Is there a way in Nifi to run a python script which has modules imported from a different folder, requirements specified in a pipfile and has arguments to pass?

In short, how to execute a python script which usually runs in my virtual environment using Nifi?

The end goal for me is to pick up a file using Get File and post it to API. I tried execute process, execute streamcommand processors.

yawwml
  • 87
  • 1
  • 10
  • I am not sure I follow the question -- NiFi has the capability to pick up a file, read the content, and post the content to an API natively. Why is Python necessary for this task? – Andy Apr 22 '20 at 02:53
  • are you looking for executeScript processor ? https://nifi.apache.org/docs/nifi-docs/components/org.apache.nifi/nifi-scripting-nar/1.5.0/org.apache.nifi.processors.script.ExecuteScript/index.html – maxime G Apr 22 '20 at 09:07
  • Hi @Andy, yes but I have a bunch of processing left after picking up a file and at the moment it is in python.. – yawwml Apr 22 '20 at 13:43

2 Answers2

2

To perform follow-on processing on the flowfile using Python, you can use the ExecuteStreamCommand or ExecuteScript/InvokeScriptedProcessor processors.

The ExecuteStreamCommand processor will run an external shell command, like python3 my_python_script.py -arg1 string -arg2 213, which can wrap custom Python code and uses STDIN to pass the existing flowfile content and STDOUT to capture the new flowfile content. Populate the Command Arguments and Command Path properties of the processor to locate your python executable and provide CLI arguments, including flowfile attributes via NiFi Expression Language. See this answer for an example.

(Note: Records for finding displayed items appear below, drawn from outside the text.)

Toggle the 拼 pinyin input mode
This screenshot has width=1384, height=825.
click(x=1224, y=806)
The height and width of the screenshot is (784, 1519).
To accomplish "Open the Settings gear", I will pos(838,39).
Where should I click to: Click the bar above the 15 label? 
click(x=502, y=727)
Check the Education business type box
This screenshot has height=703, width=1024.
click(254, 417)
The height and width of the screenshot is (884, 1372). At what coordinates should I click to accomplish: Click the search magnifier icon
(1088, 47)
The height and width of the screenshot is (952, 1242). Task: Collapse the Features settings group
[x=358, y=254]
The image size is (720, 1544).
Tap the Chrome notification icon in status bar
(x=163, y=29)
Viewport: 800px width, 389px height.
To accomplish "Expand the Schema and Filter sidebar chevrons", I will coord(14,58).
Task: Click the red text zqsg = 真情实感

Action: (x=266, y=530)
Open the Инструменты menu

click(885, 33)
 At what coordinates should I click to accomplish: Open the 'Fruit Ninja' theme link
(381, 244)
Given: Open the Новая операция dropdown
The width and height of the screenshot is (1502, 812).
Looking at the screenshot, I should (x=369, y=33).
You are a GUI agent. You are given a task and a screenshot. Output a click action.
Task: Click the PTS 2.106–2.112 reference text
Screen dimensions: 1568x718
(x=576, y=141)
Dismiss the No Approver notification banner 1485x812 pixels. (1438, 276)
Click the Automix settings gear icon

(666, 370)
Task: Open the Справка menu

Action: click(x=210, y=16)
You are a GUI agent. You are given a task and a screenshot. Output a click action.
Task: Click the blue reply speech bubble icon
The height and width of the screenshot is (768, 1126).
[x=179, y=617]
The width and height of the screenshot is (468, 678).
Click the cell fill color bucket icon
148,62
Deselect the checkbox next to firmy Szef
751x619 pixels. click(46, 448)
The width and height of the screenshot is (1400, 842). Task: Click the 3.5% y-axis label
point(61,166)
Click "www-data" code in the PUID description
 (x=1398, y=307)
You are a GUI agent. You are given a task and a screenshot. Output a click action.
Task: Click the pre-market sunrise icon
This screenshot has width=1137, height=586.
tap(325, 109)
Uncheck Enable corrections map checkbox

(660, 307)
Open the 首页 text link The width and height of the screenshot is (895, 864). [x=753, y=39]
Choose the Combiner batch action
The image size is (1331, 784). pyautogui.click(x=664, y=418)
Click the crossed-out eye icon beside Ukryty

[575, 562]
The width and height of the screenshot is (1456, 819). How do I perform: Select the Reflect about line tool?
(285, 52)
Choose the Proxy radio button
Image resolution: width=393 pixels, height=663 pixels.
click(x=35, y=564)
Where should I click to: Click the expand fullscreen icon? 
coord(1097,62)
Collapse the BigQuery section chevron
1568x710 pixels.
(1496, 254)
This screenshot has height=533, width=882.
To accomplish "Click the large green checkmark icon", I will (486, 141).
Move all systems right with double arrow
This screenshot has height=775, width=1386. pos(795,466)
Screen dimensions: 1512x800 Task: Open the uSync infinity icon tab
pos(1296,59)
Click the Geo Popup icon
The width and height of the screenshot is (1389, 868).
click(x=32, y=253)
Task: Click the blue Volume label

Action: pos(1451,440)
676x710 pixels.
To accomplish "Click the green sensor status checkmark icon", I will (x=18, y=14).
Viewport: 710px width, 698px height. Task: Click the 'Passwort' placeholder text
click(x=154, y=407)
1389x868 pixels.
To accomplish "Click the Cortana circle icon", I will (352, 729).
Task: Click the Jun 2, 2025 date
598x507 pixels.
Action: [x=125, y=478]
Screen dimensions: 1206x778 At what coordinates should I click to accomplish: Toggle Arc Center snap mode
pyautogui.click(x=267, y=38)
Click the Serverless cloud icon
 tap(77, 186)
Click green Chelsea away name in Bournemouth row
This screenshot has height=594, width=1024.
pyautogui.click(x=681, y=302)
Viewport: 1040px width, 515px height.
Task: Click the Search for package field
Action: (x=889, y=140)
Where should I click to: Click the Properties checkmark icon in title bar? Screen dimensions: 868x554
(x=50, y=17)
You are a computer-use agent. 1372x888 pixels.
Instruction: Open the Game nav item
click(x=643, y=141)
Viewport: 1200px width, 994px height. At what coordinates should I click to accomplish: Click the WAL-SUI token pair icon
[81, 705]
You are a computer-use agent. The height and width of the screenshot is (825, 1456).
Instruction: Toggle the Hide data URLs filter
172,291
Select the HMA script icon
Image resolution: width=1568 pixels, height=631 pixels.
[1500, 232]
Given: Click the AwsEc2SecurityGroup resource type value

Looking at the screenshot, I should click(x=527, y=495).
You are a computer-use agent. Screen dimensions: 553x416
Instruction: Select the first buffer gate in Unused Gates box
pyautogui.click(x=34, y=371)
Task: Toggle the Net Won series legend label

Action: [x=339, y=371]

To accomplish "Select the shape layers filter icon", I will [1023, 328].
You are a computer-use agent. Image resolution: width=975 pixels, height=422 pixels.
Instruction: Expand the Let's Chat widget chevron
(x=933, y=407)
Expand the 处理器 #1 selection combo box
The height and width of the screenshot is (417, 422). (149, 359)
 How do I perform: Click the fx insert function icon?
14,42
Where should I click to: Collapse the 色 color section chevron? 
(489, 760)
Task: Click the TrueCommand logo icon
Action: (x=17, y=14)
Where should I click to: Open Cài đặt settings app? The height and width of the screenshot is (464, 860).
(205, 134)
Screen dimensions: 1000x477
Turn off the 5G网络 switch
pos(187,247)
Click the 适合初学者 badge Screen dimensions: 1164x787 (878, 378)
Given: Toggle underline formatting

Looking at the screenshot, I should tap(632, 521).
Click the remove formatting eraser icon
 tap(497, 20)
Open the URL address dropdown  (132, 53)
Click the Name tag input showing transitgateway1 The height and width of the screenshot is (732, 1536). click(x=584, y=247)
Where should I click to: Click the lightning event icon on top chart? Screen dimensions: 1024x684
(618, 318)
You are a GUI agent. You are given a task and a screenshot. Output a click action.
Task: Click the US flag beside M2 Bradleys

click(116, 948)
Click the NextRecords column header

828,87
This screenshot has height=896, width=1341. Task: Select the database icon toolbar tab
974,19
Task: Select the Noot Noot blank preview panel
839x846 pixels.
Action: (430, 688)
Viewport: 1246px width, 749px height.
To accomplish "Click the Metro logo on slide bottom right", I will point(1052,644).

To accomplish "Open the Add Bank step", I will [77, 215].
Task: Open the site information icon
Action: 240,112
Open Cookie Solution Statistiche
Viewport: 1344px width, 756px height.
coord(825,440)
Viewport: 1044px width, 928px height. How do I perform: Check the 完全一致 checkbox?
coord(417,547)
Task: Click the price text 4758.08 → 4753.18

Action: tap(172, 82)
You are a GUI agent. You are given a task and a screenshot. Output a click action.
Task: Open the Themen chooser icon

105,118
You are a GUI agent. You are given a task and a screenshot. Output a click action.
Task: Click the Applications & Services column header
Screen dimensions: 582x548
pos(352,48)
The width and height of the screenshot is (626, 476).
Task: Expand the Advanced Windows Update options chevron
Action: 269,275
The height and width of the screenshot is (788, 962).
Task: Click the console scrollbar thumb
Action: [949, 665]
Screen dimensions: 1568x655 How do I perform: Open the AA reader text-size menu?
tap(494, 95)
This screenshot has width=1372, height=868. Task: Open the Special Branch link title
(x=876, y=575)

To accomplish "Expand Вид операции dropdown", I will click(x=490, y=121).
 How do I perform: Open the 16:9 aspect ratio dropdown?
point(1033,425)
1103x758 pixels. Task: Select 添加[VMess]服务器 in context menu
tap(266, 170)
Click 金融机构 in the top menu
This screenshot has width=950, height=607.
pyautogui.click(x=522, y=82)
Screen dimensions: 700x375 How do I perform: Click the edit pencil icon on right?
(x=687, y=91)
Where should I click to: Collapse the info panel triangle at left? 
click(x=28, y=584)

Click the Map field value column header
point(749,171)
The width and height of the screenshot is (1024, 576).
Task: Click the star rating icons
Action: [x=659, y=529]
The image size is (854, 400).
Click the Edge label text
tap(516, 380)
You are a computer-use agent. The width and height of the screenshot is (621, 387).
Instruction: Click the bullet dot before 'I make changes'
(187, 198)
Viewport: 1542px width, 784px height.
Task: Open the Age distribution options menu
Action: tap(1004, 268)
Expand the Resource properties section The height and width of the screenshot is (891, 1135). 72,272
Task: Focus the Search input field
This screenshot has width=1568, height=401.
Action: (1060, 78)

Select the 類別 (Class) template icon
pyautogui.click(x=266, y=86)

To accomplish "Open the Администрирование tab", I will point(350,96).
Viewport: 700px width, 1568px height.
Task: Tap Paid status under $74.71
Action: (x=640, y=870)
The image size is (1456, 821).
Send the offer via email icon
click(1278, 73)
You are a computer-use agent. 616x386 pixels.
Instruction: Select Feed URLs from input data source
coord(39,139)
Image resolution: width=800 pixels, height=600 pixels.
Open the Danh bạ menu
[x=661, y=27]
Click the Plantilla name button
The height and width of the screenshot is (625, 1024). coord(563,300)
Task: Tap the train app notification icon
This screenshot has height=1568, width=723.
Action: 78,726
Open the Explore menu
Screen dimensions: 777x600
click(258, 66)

The ExecuteScript processor runs Jython code (Python but without access to native libraries, only Python 2.7 compatibility, and some other restrictions due to JSR-223) in the same JVM as NiFi. You can process the flowfile attributes and content directly with Python code. See this answer or this answer for more details.

Andy
  • 13,916
  • 1
  • 36
  • 78
  • 1
    This only answers half of the question. If the python script uses a conda virtual environment, is there anything different that needs to happen? If you are using python's venv, is there anything else you have to do other than point the 'Command Path' at the venv version of python? – David Jun 14 '22 at 23:41
0

Working case.

  • I have venv environment previously created through code editor in the C:\python_nifi_env\.venv folder
  • I have python file with code which imports pandas library named doing_pandas_thing.py in the same C:\python_nifi_env directory
  • In my NiFi UI I created "ExecuteStreamCommand" executor, where
    • Command Path: c:\python_nifi_env\.venv\Scripts\python.exe
    • Command Arguments: C:\python_nifi_env\doing_pandas_thing.py

And that's all.

# doing_pandas_thing.py contents

import numpy as np
import pandas as pd


df = pd.DataFrame(np.random.normal(0, 0.1, 1000), columns=['number'])
df.to_csv("C:\\python_nifi_env\\output\\result.csv")
Eric Aya
  • 69,473
  • 35
  • 181
  • 253
Andrey Morozov
  • 7,839
  • 5
  • 53
  • 75